The activities of the trust are carried out through various schemes (details mentioned elsewhere) tailor-made to meet specific needs of the target groups. The Jimmy Padanilam Centre for Special Needs caters exclusively for the overall well-being of the mentally impaired. The entire activities of the trust is being run with the financial support from benefactors. The donations made to the trust are eligible for exemption under section 80(G) of Indian Income Tax Act for the donor. The headquarters of the trust and the Jimmy Padanilam Centre is housed in a three-storied building on a 1.5-acre plot donated by one such enlightened benefactor Dr. George Padanilam and family.

=== Seeds social club and charitable society ===
Seeds is a social club and charitable society (Reg.
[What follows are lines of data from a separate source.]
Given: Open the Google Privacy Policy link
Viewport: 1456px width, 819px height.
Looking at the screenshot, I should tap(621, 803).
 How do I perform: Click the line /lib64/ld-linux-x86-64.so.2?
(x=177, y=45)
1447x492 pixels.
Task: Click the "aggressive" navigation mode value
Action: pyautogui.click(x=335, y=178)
No. KTM/TC/372/2013), concentrating on helping the poor and needy in and around Cheeranchira. This club also is doing several public interest activities in Cheeranchira towards the betterment of the locality.

Seeds was established in 2012 and currently has 23 members. This society has been aiding the people of Cheeranchira with the donations of the club members without any contributions from Public. The main activities are the help with Fr. Chiramel Kidney foundation and other activities like distribution of Wheel chairs, aid to Cancer patients etc. etc. Seeds is also behind the beautification of Cheeranchira Thengana Road, here they have planted trees and is taking care of them; this beautiful part of Cheeranchira is known as 'Seeds Vayaloram' now.
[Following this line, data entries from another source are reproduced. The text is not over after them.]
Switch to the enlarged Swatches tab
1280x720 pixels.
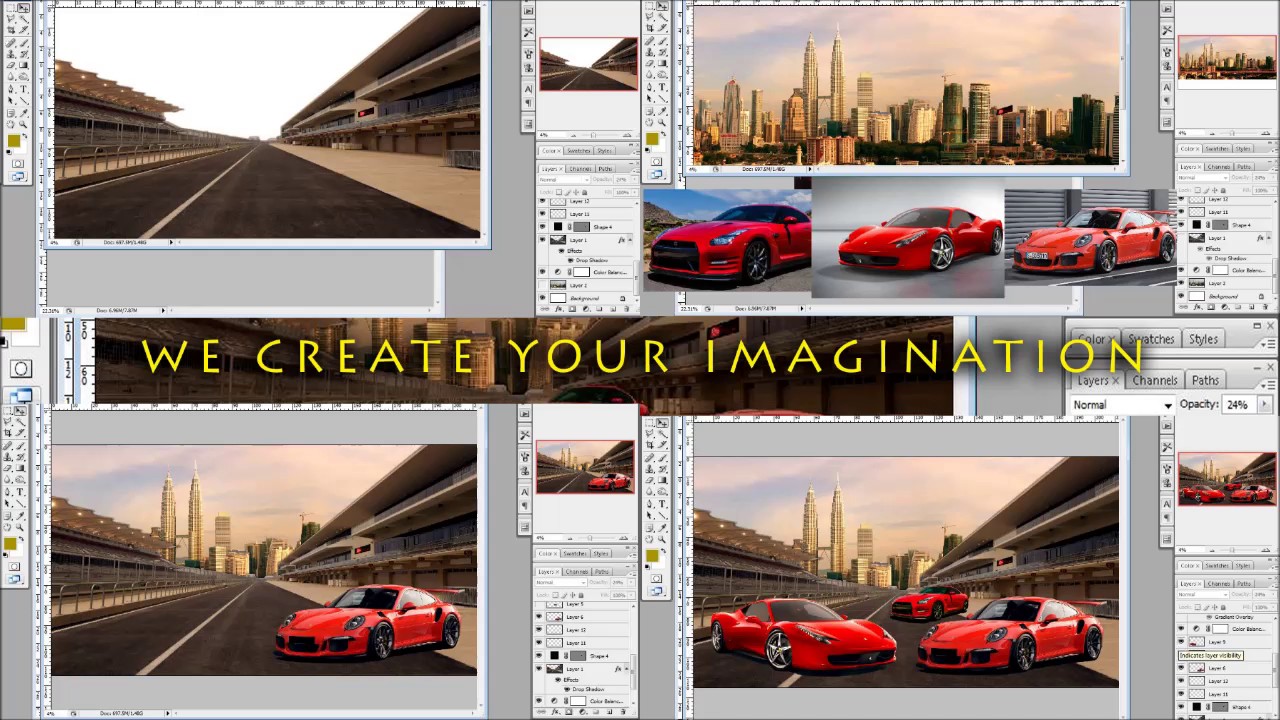click(1151, 339)
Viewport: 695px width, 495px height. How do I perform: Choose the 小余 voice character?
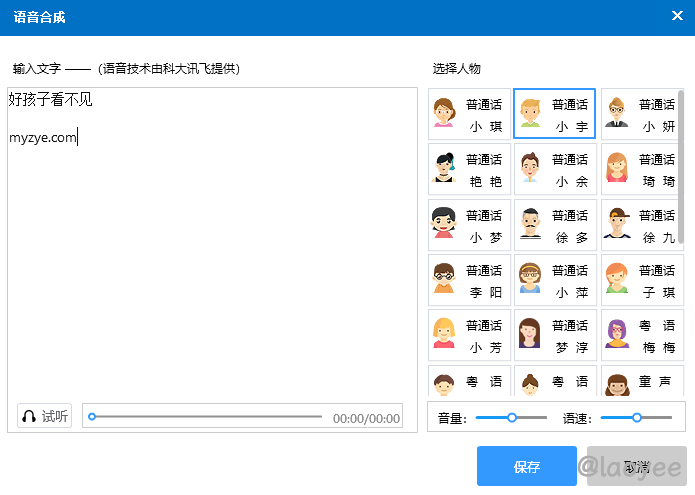[555, 170]
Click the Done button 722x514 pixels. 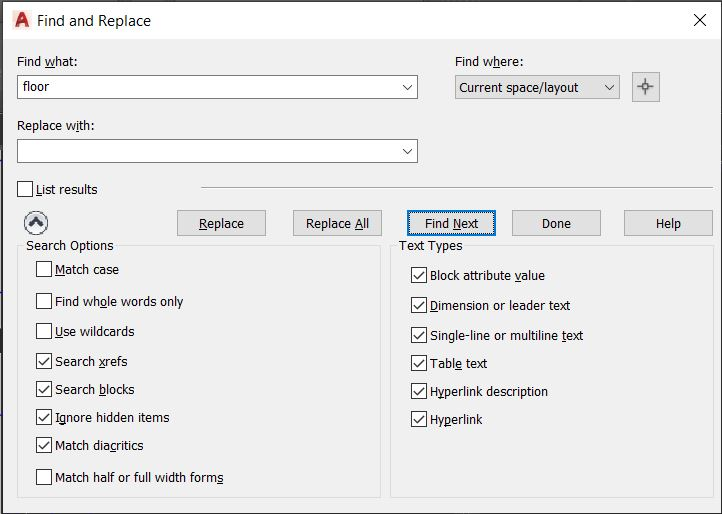tap(556, 223)
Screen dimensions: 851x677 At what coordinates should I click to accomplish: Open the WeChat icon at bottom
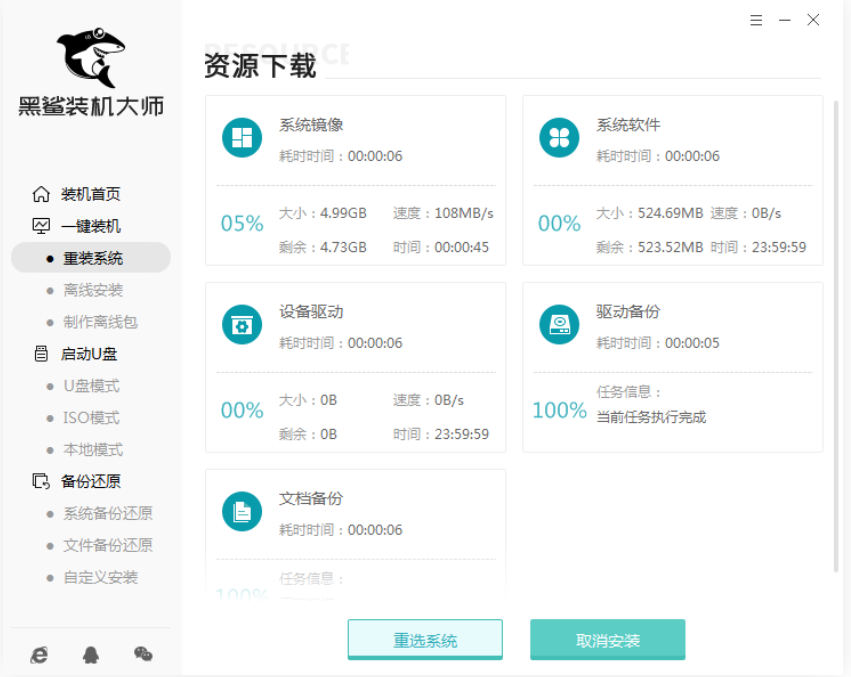[143, 654]
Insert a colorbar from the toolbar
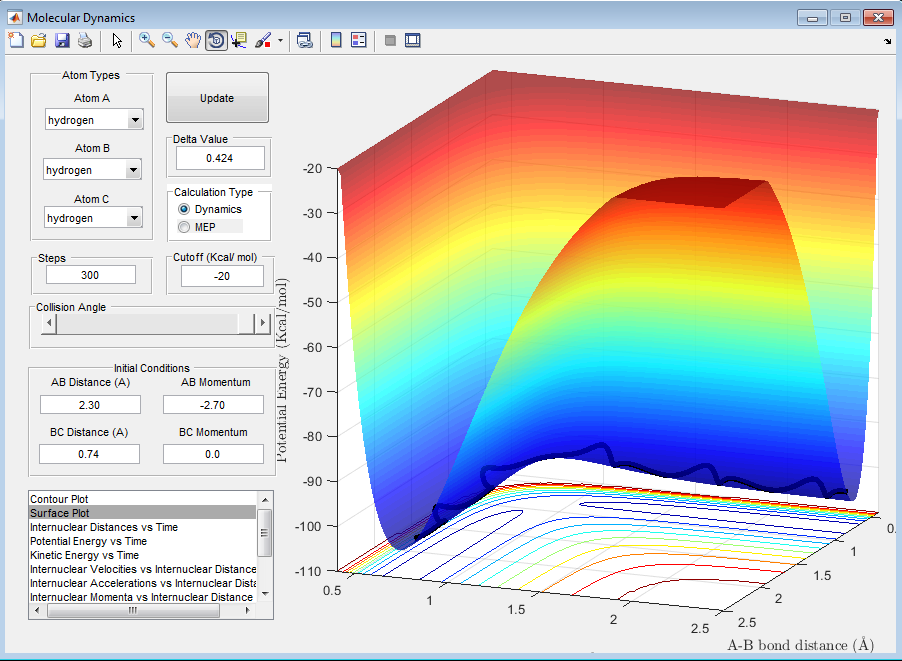 tap(336, 40)
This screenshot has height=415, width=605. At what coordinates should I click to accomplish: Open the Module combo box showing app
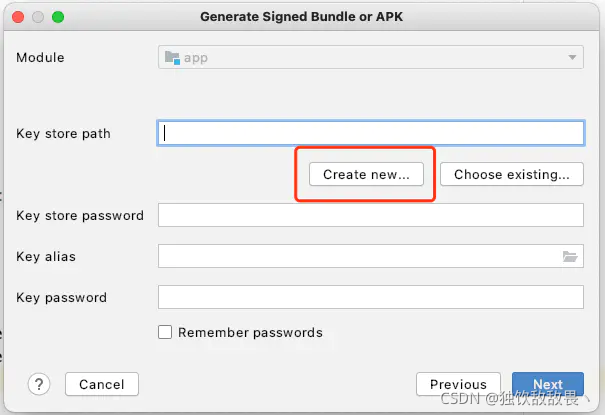click(370, 57)
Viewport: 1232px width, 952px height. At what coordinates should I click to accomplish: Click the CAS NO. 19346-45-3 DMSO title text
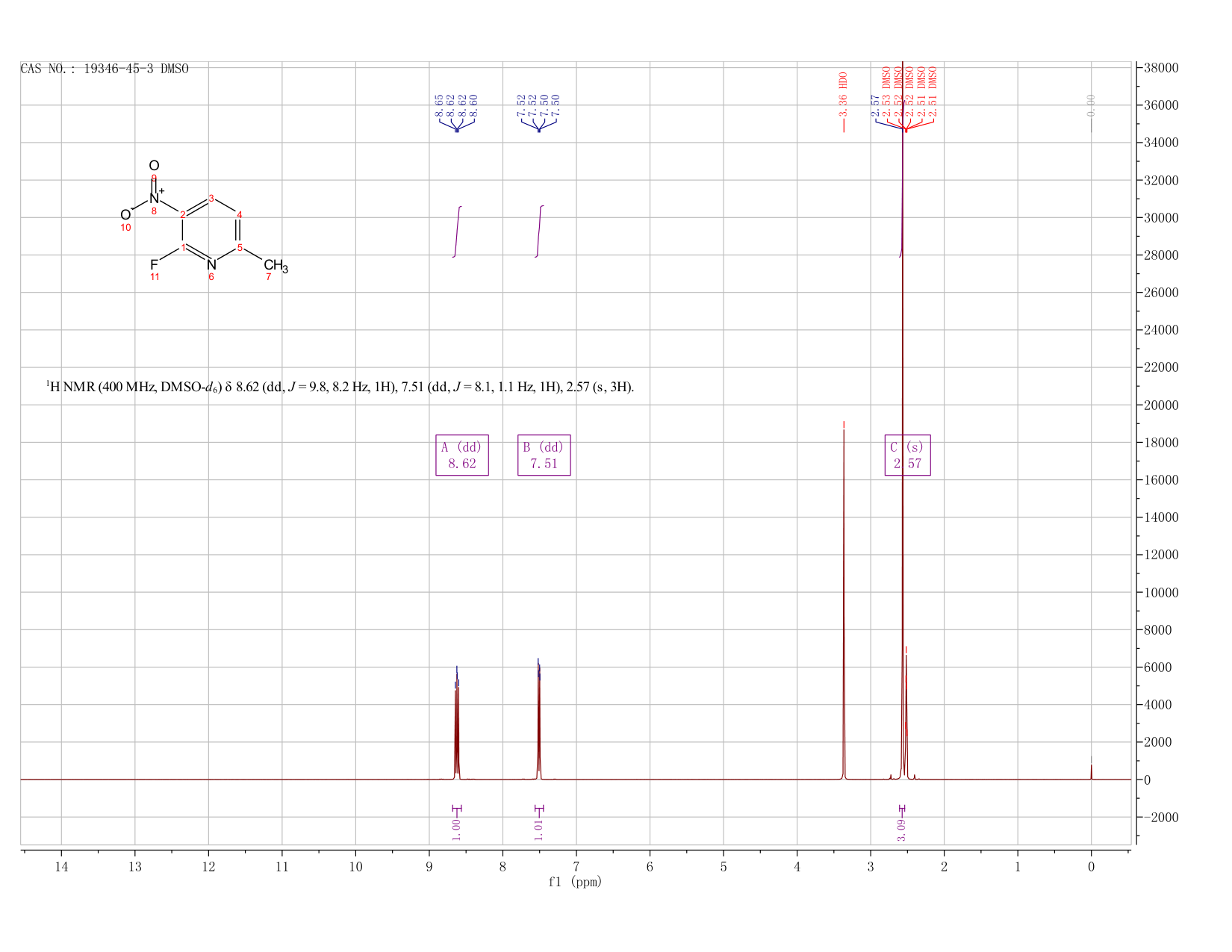(105, 69)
Seeds got affiliated with Nehru Yuva Kendra (Central Government, Reg. No. NYK/KTM/MDP/19/2021) and Kerala State Youth Welfare Board (Reg. No. KTM5955) in 2022.

=== Educational institutions ===

1. Government Lower Primary School, Cheeranchira
2. Rev.Fr. T. C. Jacob Memorial Upper Primary School

=== Religious Institutions ===
In the chronological order of their establishment.

1. St. Mary's Malankara Orthodox Church
2. Salvation Army Church
3. Sree Narayana Temple
4. CSI Church
5. Mor Adai Study Center, a Jacobite Christian publishing house
6. St. George Syro-Malabar Church
7. ASMI convent
8. St. Mary's Jacobite Syrian Shrine under St. Adais Malankara Jacobite Syriac Orthodox Church, Nalunnakkal

=== Agrarian and Medical Enterprises ===

1. Seeds Ventures : Is a Business Initiative by young entrepreneurs in Cheeranchira, with its Head quarters at XII/325 Cheeranchira
2. M.L. Coffee (Moolayil Coffee): a locally owned coffee powder company which uses coffee beans collected from Cheeranchira and its environs with a distribution area covering the three districts in the central Travancore region.
3. Thara Health Clinic : A signature institution of Cheeranchira, Thara Homeopathic clinic is run by Dr. Shashi, a homeopathic physician.